More than 80% of attempted vaginal births in the earliest delivery group (24 to 27 weeks) were successful and had no significant affect on neonatal mortality. However, only 27.6% of attempted vaginal deliveries were successful when the fetus was in a breech presentation.

In deliveries that occurred between 28 and 31 weeks’ gestation, a breech presentation was associated with a higher rate of neonatal mortality in vaginal deliveries compared with cesarean deliveries (6% vs 1.5%, respectively). However, there were no differences in the rates of neonatal mortality between vaginal deliveries and cesarean deliveries when the fetus was in a vertex position.
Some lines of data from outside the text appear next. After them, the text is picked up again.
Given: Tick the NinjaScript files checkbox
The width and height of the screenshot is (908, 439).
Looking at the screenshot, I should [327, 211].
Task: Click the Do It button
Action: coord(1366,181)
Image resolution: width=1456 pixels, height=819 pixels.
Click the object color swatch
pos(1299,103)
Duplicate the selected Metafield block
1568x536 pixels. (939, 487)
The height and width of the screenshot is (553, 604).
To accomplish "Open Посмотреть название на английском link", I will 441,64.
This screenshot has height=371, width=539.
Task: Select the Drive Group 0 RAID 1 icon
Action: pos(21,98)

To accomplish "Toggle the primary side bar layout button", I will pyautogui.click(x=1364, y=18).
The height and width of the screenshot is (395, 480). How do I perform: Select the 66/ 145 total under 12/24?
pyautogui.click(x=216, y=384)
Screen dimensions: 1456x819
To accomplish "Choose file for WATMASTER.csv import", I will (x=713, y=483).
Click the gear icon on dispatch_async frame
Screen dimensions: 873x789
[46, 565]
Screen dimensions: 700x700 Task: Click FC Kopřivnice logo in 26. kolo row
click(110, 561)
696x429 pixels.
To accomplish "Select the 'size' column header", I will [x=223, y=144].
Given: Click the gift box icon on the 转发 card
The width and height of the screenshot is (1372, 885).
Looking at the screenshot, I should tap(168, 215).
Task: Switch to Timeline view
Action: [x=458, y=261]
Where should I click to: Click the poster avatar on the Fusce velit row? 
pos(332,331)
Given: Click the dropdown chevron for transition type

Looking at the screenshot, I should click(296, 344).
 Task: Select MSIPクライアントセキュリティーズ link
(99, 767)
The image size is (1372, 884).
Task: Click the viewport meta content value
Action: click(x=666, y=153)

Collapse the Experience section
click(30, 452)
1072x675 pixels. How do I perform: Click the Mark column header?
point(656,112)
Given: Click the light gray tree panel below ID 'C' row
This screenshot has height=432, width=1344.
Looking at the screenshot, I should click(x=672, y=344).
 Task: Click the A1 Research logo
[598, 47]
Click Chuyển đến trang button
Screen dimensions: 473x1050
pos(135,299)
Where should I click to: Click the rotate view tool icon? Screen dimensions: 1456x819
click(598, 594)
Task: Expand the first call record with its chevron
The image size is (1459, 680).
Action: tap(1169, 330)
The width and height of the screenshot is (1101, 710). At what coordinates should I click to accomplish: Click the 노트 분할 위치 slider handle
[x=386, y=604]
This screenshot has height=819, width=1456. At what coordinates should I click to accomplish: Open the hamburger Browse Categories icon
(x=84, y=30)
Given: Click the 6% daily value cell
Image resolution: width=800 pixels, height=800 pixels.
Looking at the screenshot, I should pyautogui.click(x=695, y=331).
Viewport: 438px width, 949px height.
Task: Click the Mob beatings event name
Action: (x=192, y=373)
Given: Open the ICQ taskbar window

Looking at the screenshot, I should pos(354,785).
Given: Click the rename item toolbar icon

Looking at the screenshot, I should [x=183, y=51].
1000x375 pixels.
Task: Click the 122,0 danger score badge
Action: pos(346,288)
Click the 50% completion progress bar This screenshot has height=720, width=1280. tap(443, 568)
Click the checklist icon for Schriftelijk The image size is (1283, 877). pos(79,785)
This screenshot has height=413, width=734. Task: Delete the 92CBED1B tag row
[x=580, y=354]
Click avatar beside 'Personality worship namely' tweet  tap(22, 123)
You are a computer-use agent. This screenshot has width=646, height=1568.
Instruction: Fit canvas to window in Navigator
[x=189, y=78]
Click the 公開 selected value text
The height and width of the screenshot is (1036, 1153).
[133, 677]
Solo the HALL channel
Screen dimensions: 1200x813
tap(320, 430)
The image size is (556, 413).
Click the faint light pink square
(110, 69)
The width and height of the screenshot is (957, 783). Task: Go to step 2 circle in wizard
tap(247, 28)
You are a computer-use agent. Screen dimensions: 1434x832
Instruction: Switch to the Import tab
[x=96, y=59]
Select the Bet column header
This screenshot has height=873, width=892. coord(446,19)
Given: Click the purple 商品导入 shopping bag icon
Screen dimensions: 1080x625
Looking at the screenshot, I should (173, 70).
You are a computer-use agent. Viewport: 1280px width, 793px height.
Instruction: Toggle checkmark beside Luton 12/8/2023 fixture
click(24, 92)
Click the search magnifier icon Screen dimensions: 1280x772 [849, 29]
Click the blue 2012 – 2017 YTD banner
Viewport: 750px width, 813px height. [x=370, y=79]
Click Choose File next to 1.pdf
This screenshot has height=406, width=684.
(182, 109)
This is the first study to evaluate outcomes for actual route of delivery and not attempted route of delivery, say the study authors. These findings also provide physicians with crucial information about the risks and benefits of vaginal delivery that they can share with patients in very early term labor.

Pertinent Points:
- Attempting vaginal deliveries when the fetus is in a vertex position at 24 to 27 weeks of gestation did not significantly affect neonatal mortality.
- More than 80% of attempted vaginal deliveries at 24 to 27 weeks’ gestation were successful.
- When the fetus is in a breech presentation, the failure rate of attempted vaginal deliveries is high; planned cesarean delivery in this population was associated with lower rates of neonatal mortality.

References:

1. Reddy UM, Zhang J, Sun L, et al. Neonatal mortality by attempted route of delivery in early preterm birth. Am J Obstet Gynecol. 2012;207:117.e1-117.e8.